EXCERTO DO MEU PRÓXIMO LIVRO A SAIR BREVEMENTE E PUBLICADO PELA LEYA/TEXTO EDITORES
PRIMEIRO ANDAMENTO
A AURORA
Allegro
O
fascínio pelo mar, essa vastidão sem fim ora verde ora azul, às vezes negro, aprisiona-me,
irreverente, no afago das lendas eternas que lhe são particulares e locais
umas, mundanas outras.
Arrasta-me
no sulcar de suas águas, como casca de noz a bolinar ao sabor dos ventos
mansos.
Compele-me
a um longo caminhar sobre ele até ao infindo, não como timidamente fez o Sábio
num lago.
Impele-me
pelo verde azul que o tinge, resguarda-me na negrura profunda e tenebrosa dos
abismos que oculta.
O
mar é o bem-querer do luar ondulante e perene do astro fêmea que jamais o
repudia.
E
quanto mais me sinto ligado a ele, mais surpreendente acho esse fascínio. Será
porque o meu umbigo foi enterrado, em cerimónia assombrosa, tão longe dessa
imensidão? Por pertencer a terras distantes, de florestas verdejantes onde
nunca se ouviu o seu canto, o seu murmurar manso ou o seu rugir furioso e não
se conhece suas entranhas prenhe de vida e mistério?
Porém
descubro não ser surpreendente, o
termo certo para expressar esse fascínio. Não existirá uma outra palavra que revele
ou destape esse sentimento, essa incerteza? Não creio que seja uma dúvida
filosófica, não sinto uma necessidade premente de encontrar uma explicação
racional, não é uma dúvida existencial. Talvez porque não encontre resposta
única, vêm-me à mente dezenas de outras palavras que teriam o mesmo fim e,
deste modo, resta-me o conselho de Pitágoras: em estado de dúvida, suspende o juízo.
Não
o suspendi, antes pelo contrário, vasculhei minha mente por outra e, ao fim de
uns dias, acabei por encontrar a palavra que desejava, de uma maneira singular
e até caricata.
Uma
noite meio chuvosa, até certo ponto encantadora, fui levado por dois jovens
poetas para um espaço cultural no Cazenga.
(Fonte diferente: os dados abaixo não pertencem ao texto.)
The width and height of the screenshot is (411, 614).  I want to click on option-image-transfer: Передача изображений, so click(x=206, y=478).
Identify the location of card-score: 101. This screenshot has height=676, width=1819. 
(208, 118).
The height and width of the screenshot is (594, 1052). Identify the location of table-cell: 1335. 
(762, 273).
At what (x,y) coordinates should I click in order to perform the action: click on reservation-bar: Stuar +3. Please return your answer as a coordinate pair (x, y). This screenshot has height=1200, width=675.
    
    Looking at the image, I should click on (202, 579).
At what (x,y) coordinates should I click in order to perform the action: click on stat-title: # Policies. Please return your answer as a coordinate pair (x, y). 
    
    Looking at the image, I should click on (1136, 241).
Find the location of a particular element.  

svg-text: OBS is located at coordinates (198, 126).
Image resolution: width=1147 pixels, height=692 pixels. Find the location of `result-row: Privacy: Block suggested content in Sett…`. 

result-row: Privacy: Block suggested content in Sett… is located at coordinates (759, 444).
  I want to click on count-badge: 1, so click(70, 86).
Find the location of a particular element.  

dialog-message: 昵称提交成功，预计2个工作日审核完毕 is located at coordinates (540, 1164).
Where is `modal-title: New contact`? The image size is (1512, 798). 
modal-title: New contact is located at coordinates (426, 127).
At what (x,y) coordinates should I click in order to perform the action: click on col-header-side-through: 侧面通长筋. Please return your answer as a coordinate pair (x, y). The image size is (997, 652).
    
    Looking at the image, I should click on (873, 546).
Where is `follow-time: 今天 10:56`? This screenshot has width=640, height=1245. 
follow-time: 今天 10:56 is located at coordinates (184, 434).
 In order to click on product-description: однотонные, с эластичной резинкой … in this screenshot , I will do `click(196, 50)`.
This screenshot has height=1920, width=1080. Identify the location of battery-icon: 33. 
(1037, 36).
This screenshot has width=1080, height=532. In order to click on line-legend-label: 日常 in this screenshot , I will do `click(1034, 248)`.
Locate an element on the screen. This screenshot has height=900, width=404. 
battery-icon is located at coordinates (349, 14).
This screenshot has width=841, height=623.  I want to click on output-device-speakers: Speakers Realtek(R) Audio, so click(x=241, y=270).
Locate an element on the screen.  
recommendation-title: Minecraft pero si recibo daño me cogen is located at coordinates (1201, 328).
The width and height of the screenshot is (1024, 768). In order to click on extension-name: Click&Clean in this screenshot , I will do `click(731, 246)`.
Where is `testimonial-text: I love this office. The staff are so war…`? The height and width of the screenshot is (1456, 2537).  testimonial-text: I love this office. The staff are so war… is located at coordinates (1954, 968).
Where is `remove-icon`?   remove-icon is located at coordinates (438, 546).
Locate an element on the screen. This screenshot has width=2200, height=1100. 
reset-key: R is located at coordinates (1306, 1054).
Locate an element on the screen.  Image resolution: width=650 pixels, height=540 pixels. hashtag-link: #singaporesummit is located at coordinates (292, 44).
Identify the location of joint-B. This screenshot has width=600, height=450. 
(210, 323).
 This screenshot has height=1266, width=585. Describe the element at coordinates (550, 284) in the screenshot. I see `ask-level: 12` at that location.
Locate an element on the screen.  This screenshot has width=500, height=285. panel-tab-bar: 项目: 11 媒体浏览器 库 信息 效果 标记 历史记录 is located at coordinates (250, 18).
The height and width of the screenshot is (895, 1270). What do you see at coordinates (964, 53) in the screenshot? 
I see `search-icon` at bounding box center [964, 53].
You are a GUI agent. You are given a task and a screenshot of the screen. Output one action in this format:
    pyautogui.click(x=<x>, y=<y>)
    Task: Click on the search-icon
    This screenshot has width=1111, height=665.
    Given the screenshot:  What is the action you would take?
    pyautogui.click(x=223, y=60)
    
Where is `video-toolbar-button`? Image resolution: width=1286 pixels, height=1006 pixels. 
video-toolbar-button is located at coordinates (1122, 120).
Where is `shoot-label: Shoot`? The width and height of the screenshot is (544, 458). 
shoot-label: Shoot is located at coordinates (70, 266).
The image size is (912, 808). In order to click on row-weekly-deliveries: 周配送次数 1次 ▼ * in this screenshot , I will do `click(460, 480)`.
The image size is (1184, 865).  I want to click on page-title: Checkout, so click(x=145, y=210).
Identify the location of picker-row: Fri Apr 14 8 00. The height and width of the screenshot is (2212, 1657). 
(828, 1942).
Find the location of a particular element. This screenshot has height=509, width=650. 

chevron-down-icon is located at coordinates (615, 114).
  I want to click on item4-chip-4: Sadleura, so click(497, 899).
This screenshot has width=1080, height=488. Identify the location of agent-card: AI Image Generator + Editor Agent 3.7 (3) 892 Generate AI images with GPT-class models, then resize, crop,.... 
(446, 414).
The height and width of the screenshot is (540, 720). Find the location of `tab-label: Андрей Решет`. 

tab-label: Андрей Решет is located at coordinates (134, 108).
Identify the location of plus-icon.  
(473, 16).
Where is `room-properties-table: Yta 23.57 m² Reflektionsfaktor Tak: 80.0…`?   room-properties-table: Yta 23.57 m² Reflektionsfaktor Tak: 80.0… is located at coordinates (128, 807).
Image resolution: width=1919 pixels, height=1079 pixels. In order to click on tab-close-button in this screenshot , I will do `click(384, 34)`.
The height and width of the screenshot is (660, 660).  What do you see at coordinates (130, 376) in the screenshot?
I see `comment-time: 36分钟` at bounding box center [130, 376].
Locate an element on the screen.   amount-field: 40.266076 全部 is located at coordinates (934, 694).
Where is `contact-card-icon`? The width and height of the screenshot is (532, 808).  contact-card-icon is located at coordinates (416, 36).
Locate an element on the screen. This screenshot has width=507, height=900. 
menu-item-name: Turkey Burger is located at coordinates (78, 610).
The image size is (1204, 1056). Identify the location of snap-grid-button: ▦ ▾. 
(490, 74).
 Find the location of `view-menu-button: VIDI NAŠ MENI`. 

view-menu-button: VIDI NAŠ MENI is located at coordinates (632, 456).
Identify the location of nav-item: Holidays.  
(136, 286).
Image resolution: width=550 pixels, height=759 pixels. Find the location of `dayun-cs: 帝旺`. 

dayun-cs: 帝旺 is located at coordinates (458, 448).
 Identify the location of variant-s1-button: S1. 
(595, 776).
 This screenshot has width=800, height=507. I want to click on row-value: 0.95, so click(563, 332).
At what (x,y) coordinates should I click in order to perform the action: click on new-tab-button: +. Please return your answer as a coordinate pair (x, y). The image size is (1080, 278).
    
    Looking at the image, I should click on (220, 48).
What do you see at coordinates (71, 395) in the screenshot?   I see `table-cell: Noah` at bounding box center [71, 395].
Dessa noite, entre muitas sensações
e pasmo, evoco a corrida desgarrada das sombras elásticas das ventoinhas no
tecto pelas paredes pardacentas do recinto.
Recordo, ainda, apalpar
a música com olhos de viandante atento e por qualquer razão, sentir-me a pisar o mato
dos cafezais que de criança me cingiram no perfume indelével do seu florir, pegadas
deixadas a que me agarro no meio da dissonância do local, talvez por não me
sentir à vontade.
Num
palco improvisado, vários bardos espalham, por turnos, em voz de elevada
ressonância, poética de sua lavra. Numa mesa cerca, os filósofos da praça em cavaqueira
acalorada sobre o sentido da vida e mais afastada, junto ao bar, ponto estratégico
para sua voz roufenha, uma cantora de jazz duvidoso.
Imprevistamente,
nas asas de um morcego que se dependurada de uma das vigas, surge-me a palavra substituta
de surpreendente, que a esmo procurava. Devia ser um habitué da casa, pois notei
meio surpreso que ninguém reparava. Voou à volta várias vezes em bailado
sinuoso e foi pendurar-se no mesmo sítio, talvez à espera que a plateia o
aplaudisse, agradecida.
Esquisito,
é a palavra que me foi desenhada no espaço pelo bailado alado do orelhudo, como
se tivesse propositadamente sido escrita para mim e muito mais sentido achei ela
ter, quando por acaso meus olhos pousaram, em espanto, na frase escarrapachada em
letras garatujadas na parede atrás do bar.
EM ESTADO DE DÚVIDA,
SUSPENDE O JUÍZO.
Man Verdades, o Sócrates
do Cazenga.
Sem
qualquer réstia de incerteza, agarrei-me freneticamente a esquisito, por saber que a frase não pertencia a esse filósofo mas
sim a Pitágoras e também por que ciente da fragilidade das palavras, da sua
capacidade intrínseca de gerar conflictos, de significarem o que cada um deseja
ou não. Esquisito, para o médico nada tem a ver com o esquisito ao meu reclamar, no alfaiate,
de uma manga ligeiramente mais curta do que a outra no fato que me confeccionou.